Thermal conductivity detectors (TCD) and flame ionization detectors (FID) are general-purpose detectors used in conventional gas chromatographs. A TCD detects a variety of inorganic and organic compounds, excluding the carrier gas component, but the sensitivity is insufficient. An FID is capable of detecting trace components at the ppm level, but can only detect organic compounds (excluding formaldehyde and formic acid). Analysis has thus required complex systems incorporating a variety of detectors to suit the target component.
With this issue in mind, Shimadzu has investigated the basics of plasma detection technology as a means for increasing sensitivity stability and the detectable concentration range. This has resulted in the barrier discharge ionization detector (BID), a new detector capable of the high-sensitivity detection of both organic and inorganic compounds, while providing excellent durability.
“The Tracera is a ground-breaking new system that combines this new type of detector, offering features not provided by conventional detectors, with the Shimadzu GC-2010 Plus high-performance capillary gas chromatograph,” Said Masahito Ueda, General Manager of GC & TA Business Unit, Analytical & Measuring Instruments Division. “It is expected to improve the efficiency of high-sensitivity, trace-quantity analyses, and to reduce equipment and analysis costs.”
[Main Features of This System]
1. High Sensitivity - Achieves detection sensitivity over 100 times that of TCD, and over twice that of FID
The built-in barrier discharge ionization detector (BID) generates helium plasma.

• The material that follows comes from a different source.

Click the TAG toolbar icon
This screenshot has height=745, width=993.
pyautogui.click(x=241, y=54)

The extremely high photon energy of this plasma ionizes the sample components, enabling high-sensitivity detection. This system achieves at least 100 times the sensitivity of a conventional TCD, and at least twice the sensitivity of FID, enabling the detection of all types of trace components at the 0.1 ppm level.

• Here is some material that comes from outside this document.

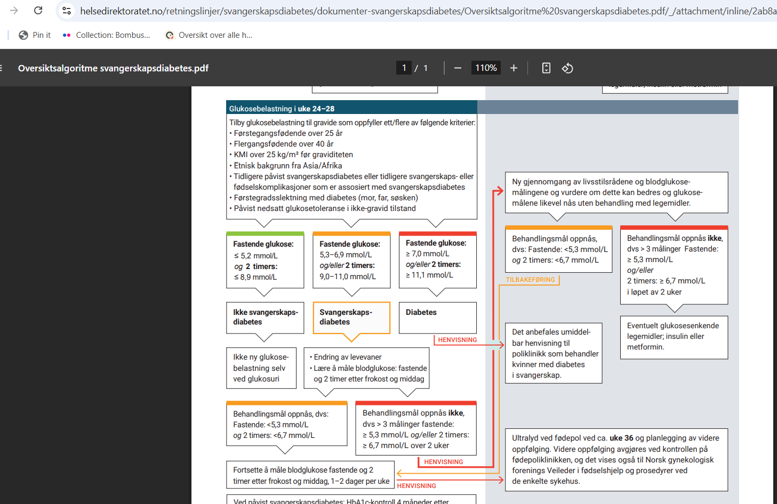Click the page number input field
This screenshot has height=504, width=777.
[404, 68]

2. Universal Detector - Capable of detecting both organic and inorganic compounds with no difference in sensitivity
The new BID helium plasma has an extremely high energy. It can detect all organic and inorganic compounds, with the exception of He and Ne, with no difference in sensitivity. It improves analysis sensitivity even with aldehydes, alcohols, and halides, for which sensitivity decreases with FID. A single Tracera system can perform analyses that conventionally required complicated systems equipped with multiple detectors and units. Examples include the analysis of hydrogen and organic compounds such as formic acid, generated as part of the reaction process during artificial photosynthesis, and the analysis of low concentration hydrocarbons and permanent gases generated in lithium ion rechargeable batteries.
3. Long-Term Stability - Adopts electrode-preserving plasma generation technology
With the new BID, the plasma is generated inside a quartz tube, so it makes no contact with the discharge electrode used for plasma generation. As a result, the detector electrode is not degraded, achieving long-term analytical stability.